A Detailed Chronical of "P90X"

My name is Jeff. I am a 32 year old male who lives in Kingwood Texas, a northern suburb of Houston. I cannot eat or drink like I used to and I am beginning to get quite "soft" around the mid-section. This is starting to bother me.

See, here is the thing. My wife constantly asks my why I do not just go to the gym? I have a membership? She goes all the time? I really do not have a good answer for her. No one I know would describe me as lazy, but for some reason I hate going to the gym. Possibly because my job as a sales rep has me driving 40-45K miles a year and the last thing I want to do when I get home is get in my car again and drive to the gym. Maybe that is just an excuse, who knows, but I know I hate going to the gym.

So, last night I was sitting on my couch watching Hillary Clinton pretend she was a friend and supporter of Obama's and I got bored watching that crapfest and started flipping channels. I came across the infomercial for "P90X" - which I was now viewing for like the 50th time and thought to myself, "What the hell, lets get off my ass and do this!".

So, $159 later I am now going to be part of the new fitness revolution that is sweeping the nation. Once I receive the "P90X" in the mail - which should be on the 2nd or 3rd of September - I am going to blog about it daily (for 90 days) and track the results. I will post before and after pictures and I will jot something down after each workout. I also have a couple of days when I am traveling for work so we will see how this sucker performs on the road.

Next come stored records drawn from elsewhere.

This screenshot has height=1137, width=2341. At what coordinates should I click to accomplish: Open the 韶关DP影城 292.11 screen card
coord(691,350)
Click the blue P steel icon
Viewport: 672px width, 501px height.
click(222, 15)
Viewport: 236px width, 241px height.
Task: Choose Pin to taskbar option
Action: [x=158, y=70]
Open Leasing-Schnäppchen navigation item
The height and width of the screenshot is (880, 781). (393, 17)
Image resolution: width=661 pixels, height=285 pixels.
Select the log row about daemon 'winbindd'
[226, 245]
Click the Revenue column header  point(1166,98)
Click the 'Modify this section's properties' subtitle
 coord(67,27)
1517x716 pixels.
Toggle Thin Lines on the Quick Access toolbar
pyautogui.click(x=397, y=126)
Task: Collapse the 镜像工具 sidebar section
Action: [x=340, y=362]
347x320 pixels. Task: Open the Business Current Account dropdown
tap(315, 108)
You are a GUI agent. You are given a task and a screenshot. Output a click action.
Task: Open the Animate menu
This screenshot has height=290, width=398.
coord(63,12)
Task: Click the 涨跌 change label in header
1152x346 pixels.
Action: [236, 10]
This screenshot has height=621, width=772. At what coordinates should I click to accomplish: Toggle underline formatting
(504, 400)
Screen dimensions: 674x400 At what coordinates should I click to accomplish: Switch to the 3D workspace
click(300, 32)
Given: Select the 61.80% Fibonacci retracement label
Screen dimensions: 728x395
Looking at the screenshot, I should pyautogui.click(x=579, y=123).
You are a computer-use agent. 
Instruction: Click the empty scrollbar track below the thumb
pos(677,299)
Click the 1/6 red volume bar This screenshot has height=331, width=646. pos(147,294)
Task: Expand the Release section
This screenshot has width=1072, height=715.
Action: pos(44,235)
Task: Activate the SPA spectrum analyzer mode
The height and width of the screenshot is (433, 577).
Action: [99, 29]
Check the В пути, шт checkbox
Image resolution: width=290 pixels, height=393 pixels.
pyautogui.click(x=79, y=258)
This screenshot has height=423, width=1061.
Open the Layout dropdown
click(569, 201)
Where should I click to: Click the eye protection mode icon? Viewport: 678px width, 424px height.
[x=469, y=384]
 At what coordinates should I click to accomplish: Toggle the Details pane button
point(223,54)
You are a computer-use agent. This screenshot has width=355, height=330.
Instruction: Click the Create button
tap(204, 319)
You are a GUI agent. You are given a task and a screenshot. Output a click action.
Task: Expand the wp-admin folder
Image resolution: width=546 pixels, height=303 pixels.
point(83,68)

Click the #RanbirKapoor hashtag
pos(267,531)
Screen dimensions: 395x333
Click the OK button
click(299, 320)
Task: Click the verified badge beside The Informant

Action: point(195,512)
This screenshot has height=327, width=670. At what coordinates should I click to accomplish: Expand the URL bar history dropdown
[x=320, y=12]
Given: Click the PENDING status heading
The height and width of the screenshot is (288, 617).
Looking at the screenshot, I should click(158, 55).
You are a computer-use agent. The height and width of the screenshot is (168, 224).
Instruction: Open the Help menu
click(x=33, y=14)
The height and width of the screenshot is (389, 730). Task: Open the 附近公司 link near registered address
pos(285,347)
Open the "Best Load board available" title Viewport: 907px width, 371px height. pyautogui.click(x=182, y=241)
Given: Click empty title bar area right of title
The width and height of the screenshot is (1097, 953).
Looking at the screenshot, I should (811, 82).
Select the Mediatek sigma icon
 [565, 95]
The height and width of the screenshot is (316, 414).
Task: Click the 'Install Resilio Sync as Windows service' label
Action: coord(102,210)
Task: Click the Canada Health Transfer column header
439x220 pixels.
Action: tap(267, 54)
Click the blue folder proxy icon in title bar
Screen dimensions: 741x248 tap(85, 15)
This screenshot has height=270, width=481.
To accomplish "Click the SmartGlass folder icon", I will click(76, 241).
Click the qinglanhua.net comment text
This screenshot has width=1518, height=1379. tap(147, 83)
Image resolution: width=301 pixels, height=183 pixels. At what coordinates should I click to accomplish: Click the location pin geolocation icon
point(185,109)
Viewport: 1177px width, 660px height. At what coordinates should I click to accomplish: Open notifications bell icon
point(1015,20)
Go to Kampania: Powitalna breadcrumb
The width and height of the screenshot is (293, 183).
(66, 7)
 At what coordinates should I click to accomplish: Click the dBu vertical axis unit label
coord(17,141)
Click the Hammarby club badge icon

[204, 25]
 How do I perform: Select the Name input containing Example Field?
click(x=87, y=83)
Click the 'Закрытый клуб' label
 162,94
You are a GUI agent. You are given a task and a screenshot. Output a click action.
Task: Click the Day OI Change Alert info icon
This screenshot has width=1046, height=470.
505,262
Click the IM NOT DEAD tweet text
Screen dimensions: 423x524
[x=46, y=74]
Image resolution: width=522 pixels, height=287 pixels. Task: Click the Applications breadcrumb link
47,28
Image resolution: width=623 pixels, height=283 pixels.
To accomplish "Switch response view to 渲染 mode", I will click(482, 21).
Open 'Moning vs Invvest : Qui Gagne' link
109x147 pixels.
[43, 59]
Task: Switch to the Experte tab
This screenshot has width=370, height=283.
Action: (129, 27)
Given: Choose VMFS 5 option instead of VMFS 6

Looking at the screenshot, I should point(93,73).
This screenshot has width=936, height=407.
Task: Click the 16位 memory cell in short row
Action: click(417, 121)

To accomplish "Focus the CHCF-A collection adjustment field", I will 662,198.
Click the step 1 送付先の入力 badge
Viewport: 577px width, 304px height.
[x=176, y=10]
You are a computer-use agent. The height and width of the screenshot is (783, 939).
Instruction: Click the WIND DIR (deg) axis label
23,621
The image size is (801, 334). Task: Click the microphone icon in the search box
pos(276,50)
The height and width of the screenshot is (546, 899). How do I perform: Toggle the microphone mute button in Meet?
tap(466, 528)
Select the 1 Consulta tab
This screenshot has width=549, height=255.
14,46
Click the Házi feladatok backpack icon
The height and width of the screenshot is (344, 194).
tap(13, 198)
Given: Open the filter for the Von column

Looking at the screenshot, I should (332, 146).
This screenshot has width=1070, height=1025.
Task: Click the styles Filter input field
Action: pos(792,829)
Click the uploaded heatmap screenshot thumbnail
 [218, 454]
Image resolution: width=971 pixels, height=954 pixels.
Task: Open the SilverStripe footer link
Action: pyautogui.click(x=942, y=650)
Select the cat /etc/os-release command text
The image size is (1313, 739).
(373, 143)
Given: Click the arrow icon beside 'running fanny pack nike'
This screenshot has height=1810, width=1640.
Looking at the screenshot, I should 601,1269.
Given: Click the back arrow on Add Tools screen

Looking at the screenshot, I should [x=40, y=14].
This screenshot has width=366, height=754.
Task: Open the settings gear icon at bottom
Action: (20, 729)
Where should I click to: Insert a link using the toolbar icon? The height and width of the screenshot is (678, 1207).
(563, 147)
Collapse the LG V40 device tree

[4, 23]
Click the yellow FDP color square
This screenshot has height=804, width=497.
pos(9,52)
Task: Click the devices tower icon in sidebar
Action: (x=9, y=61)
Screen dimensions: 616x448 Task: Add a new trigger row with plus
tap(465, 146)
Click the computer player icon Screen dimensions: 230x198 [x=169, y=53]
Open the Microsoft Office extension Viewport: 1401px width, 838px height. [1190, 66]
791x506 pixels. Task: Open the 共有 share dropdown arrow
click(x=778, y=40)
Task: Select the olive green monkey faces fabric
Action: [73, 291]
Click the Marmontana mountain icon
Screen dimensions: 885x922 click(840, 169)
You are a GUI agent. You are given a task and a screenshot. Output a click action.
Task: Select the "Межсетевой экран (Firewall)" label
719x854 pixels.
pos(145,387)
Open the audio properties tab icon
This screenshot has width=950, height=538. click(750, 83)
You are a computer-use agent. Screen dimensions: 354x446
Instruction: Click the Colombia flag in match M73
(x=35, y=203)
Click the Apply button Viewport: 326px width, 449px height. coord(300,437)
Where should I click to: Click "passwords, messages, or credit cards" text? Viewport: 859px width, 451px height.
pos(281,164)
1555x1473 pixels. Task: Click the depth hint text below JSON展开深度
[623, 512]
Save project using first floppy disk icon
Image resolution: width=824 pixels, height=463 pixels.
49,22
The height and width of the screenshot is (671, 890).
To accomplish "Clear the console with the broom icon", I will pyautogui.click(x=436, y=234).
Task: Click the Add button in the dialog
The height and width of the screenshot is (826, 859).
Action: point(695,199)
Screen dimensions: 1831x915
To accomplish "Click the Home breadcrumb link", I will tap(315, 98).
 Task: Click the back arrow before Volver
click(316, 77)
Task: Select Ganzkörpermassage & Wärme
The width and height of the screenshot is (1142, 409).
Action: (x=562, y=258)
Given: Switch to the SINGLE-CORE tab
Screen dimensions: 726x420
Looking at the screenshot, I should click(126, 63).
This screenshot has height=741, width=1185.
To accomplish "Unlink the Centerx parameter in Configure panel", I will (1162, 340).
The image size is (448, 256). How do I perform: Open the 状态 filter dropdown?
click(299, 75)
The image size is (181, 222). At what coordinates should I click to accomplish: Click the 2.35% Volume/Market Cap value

I wish I could say I was doing this so the merits of the "P90X" product could be measured and weighted. Or that I am helping the American consumer make an informed buying decision. But, the truth of the matter is that I am doing this for purely selfish reasons. My psychological make-up is such that I don't handle failure well. So, if I have something in the blogoshpere that others maybe reading and I do not update it daily than in my competitve mind that would be a failure.

This blog will be my Carrot.



  1. I think you've gone off the deep-end! I can't wait to read the daily chronicle.

    Annie's nagging must have finally got to you.